◆ **Problem description**: Find each line in the items below that contains the word "image", matching case, and copy those lines.

◆ **Input for this task**:

━━━

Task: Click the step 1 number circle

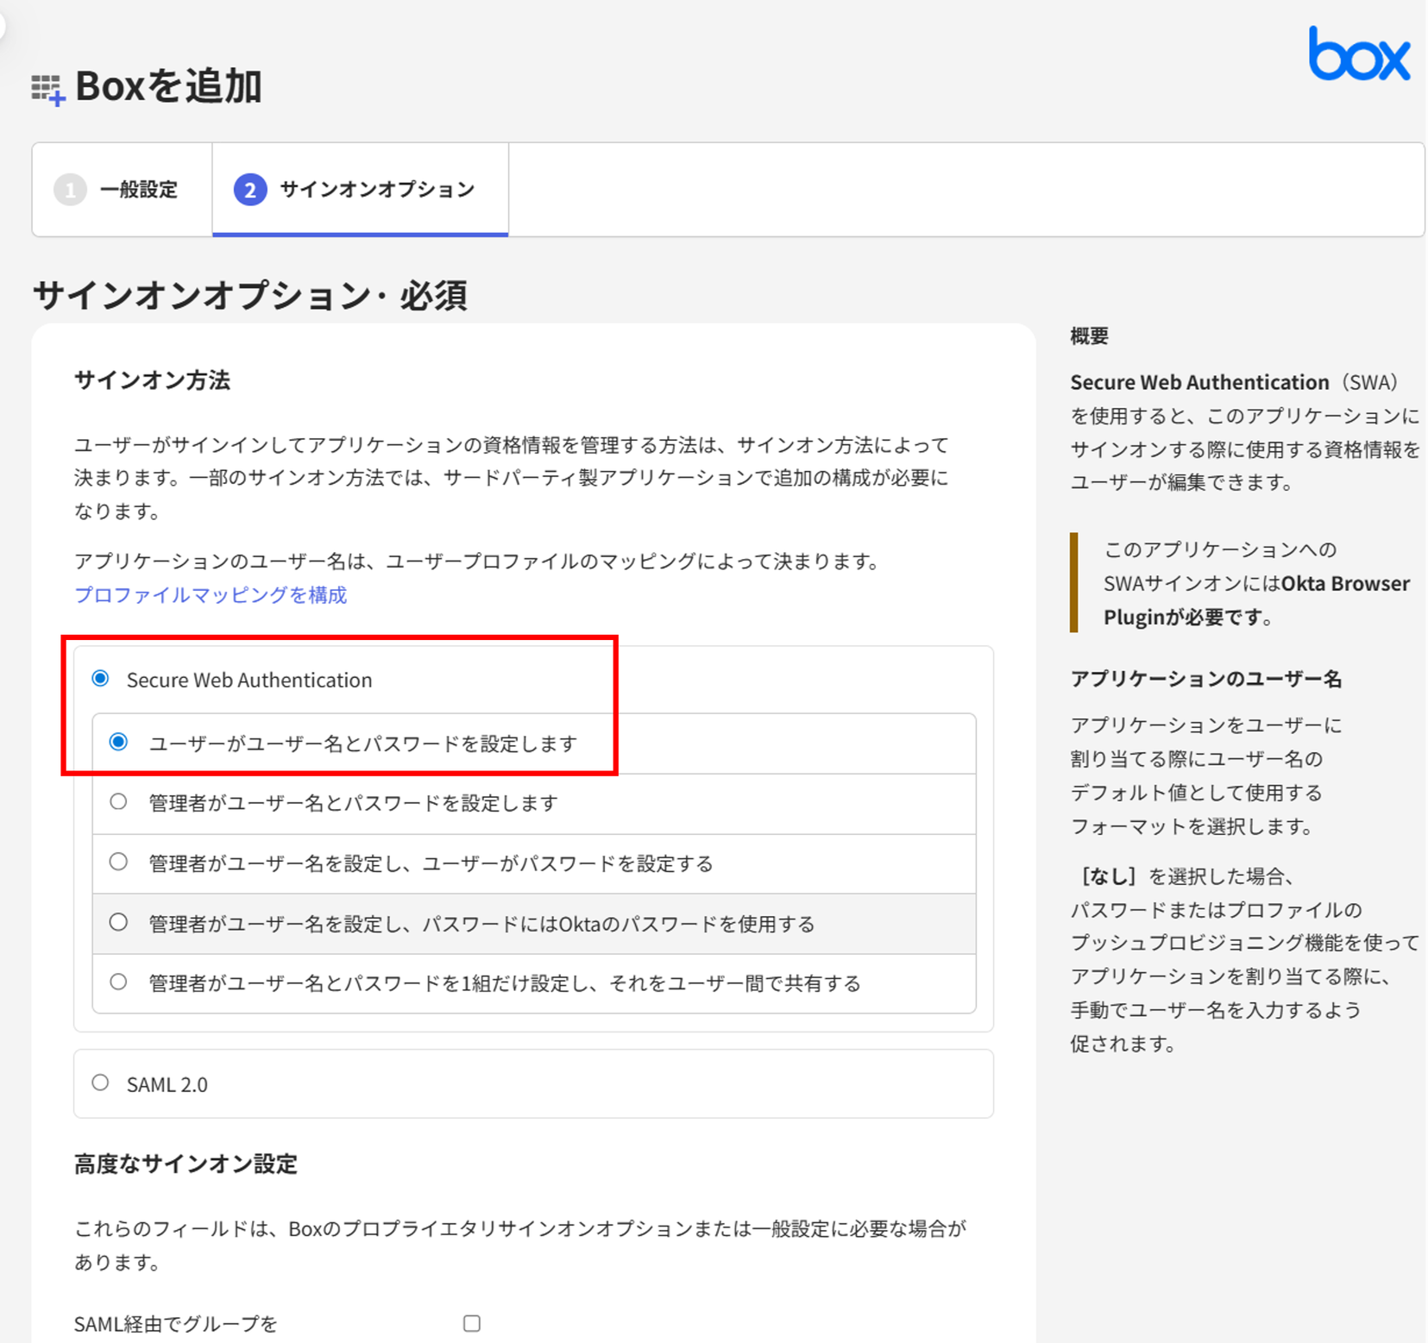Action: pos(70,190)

━━━

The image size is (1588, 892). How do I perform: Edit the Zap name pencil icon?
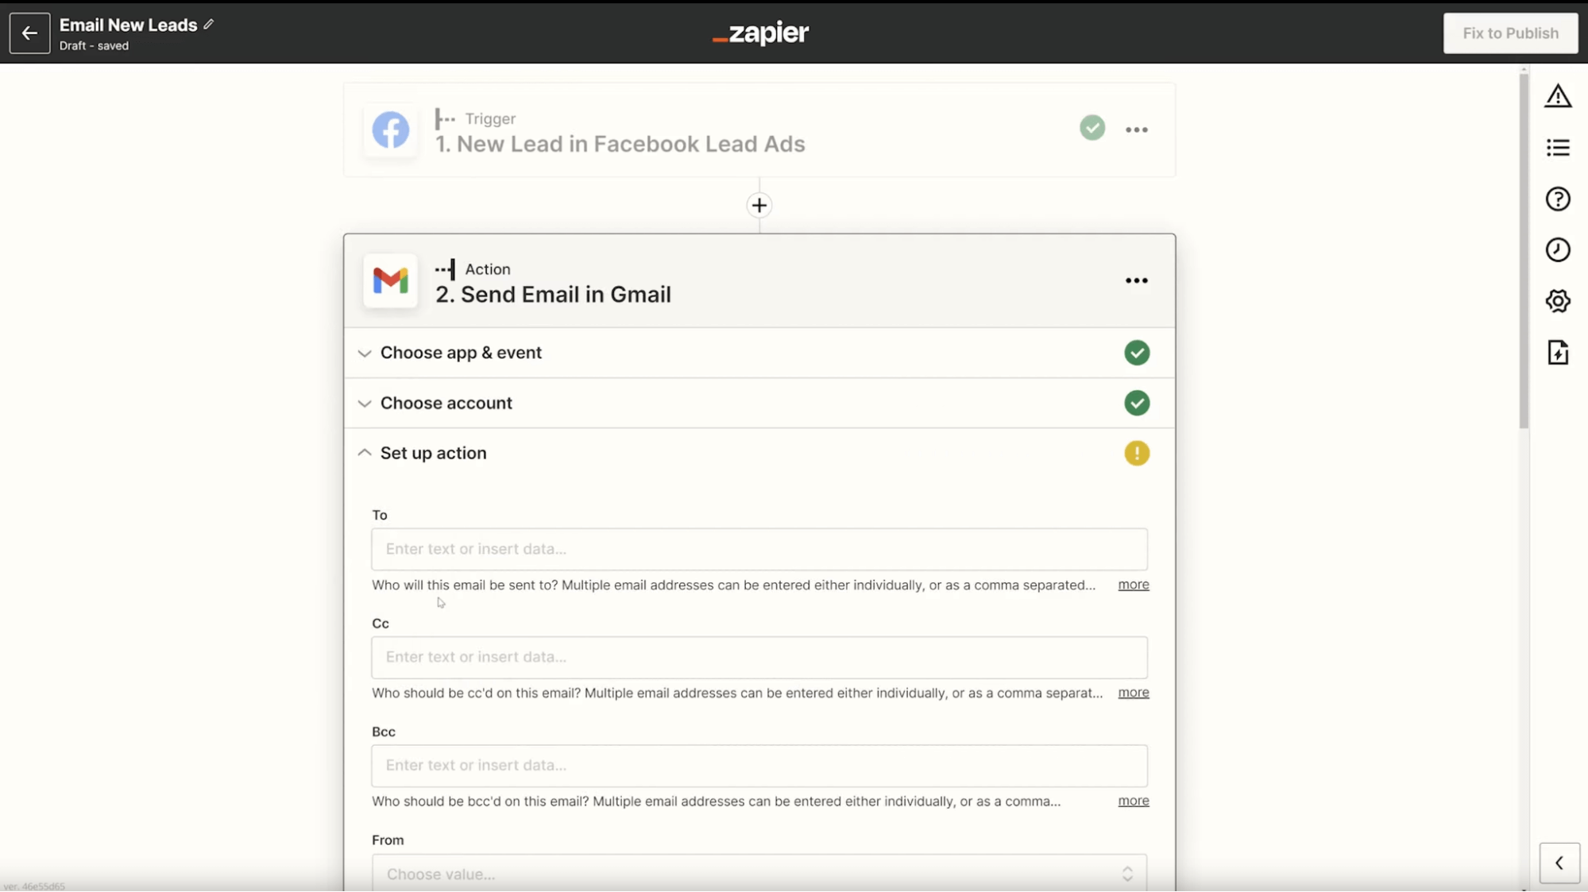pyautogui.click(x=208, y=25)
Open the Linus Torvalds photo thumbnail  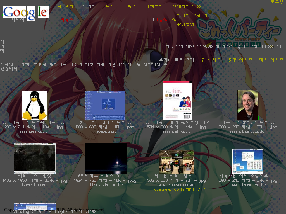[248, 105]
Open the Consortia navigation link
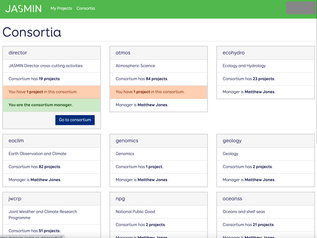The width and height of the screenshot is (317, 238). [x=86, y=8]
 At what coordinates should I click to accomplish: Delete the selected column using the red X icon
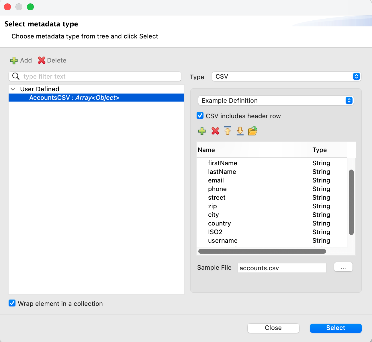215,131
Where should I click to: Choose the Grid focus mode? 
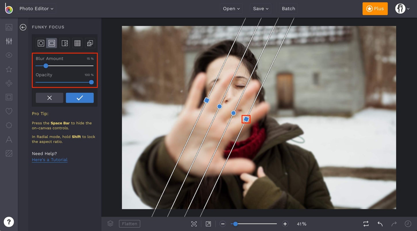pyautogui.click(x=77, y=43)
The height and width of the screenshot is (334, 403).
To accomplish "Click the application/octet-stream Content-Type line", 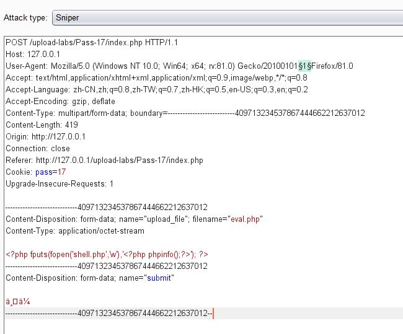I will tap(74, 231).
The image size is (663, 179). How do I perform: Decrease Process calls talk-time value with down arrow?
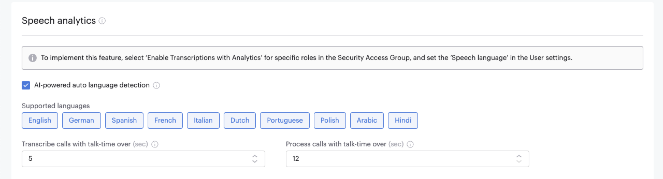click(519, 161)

━━━

◆ **Output of the exercise**:
The image size is (1588, 892). How do I perform: Edit the Zap name pencil icon?
The image size is (663, 179). How do I perform: Decrease Process calls talk-time value with down arrow?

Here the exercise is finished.